Орест Адамович Кипренский (1782-1836)

Рассказ И. Долгополовa,

часть 1   часть 2   часть 3   часть 4

Кто шагнул совсем юным в искусство России на пороге XIX века и буквально в десятилетие создал полотна, сразу показавшие Европе, что в Петербурге появился талант силы необычайной?

Это был Орест Кипренский, первый из наших соотечественников, чей автопортрет вошел в коллекцию знаменитой флорентийской галереи Уффици и потряс итальянских коллег мощной светоносной живописью, настолько неожиданной и непривычной для той эпохи, что маститые мастера приняли однажды его картину за работу Питера Пауля Рубенса. Кипренский словно шутя одолел вершины портретного мастерства (хотя это досталось ему ценою невероятного труда) и открыл своими холстами путь в европейское искусство.

Именно Орест Кипренский раньше великих Карла Брюллова и Александра Иванова показал искрометную и чудодейственную силу русской школы. Казалось, сама Россия вдруг увидела себя в произведениях молодого Кипренского.

Его портреты десятых, двадцатых годов прошлого века показывают нам людей восторженных, смелых, красивых, одухотворенных.

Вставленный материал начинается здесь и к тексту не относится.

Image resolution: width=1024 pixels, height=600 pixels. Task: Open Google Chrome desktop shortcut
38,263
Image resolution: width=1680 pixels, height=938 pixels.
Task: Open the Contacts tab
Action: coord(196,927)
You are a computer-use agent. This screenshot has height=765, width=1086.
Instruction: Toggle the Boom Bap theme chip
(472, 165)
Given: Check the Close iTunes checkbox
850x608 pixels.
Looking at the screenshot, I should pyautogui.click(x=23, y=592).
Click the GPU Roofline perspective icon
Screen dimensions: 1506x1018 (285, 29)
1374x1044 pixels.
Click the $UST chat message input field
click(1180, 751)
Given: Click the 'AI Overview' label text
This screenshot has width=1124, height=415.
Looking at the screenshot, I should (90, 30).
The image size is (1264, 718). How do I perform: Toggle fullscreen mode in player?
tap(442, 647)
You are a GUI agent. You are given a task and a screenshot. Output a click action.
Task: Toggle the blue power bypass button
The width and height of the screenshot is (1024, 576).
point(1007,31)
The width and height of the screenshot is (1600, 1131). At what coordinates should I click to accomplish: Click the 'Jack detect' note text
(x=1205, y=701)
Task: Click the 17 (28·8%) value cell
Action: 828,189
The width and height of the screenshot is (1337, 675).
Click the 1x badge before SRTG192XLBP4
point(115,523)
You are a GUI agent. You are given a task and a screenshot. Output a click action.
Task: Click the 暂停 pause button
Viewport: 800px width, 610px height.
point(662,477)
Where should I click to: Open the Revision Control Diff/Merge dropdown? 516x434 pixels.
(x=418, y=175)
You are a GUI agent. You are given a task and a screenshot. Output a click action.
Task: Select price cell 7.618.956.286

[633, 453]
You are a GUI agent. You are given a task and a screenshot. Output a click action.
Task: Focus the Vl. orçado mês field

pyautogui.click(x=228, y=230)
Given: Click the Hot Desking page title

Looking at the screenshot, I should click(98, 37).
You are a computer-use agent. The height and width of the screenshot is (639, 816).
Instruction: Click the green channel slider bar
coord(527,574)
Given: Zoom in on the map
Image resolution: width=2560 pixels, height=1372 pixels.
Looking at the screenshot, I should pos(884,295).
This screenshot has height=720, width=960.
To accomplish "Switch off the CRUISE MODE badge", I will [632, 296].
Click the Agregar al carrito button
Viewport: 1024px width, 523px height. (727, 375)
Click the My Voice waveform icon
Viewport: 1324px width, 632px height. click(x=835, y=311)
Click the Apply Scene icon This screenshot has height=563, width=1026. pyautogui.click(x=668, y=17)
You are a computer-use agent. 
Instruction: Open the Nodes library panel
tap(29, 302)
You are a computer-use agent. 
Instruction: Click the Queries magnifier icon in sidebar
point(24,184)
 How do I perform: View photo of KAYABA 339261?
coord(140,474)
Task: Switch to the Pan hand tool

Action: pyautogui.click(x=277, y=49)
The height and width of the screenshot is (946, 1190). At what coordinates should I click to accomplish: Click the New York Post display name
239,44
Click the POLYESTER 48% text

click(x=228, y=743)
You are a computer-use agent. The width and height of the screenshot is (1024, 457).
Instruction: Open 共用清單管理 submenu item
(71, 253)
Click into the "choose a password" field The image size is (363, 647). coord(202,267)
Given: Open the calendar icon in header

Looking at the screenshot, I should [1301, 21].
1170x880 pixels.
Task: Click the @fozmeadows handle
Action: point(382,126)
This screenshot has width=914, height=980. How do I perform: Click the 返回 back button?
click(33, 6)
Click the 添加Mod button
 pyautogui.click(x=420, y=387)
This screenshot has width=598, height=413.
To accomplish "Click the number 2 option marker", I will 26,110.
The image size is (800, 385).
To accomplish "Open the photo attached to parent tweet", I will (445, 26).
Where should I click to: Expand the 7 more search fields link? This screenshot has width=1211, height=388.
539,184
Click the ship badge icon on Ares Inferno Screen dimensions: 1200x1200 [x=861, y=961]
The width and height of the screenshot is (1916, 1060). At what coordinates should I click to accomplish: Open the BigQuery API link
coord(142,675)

С полотен как бы упала некая вуаль условной томности живописи его предшественников, и на нас сегодня глядят образы современников, написанные Орестом Кипренским во всей открытости духовного движения. Полные силы, его холсты были новым словом в искусстве той поры.

...Кипренского справедливо считают первым русским романтиком в живописи. Но приверженность к этому направлению носит у него глубоко национальный характер.

Он написал свои шедевры, составившие ему славу, в первой четверти прошлого века.

Их можно отнести по мировосприятию к романтизму, хотя живописцу абсолютно были чужды мотивы "мировой скорби", "мирового зла", поэтики "двоемирия", он не искал "ночной" стороны души.

Его великолепные холсты созданы человеком, влюбленным в жизнь. Вы не найдете в них мучительного разлада, разъедающего анализа. Кипренский тех лет - певец радости жизни и образа прекрасной личности, цельной и гармоничной. Таковы портреты мальчика Челищева, Е.П.Ростопчиной, Е.В.Давыдова...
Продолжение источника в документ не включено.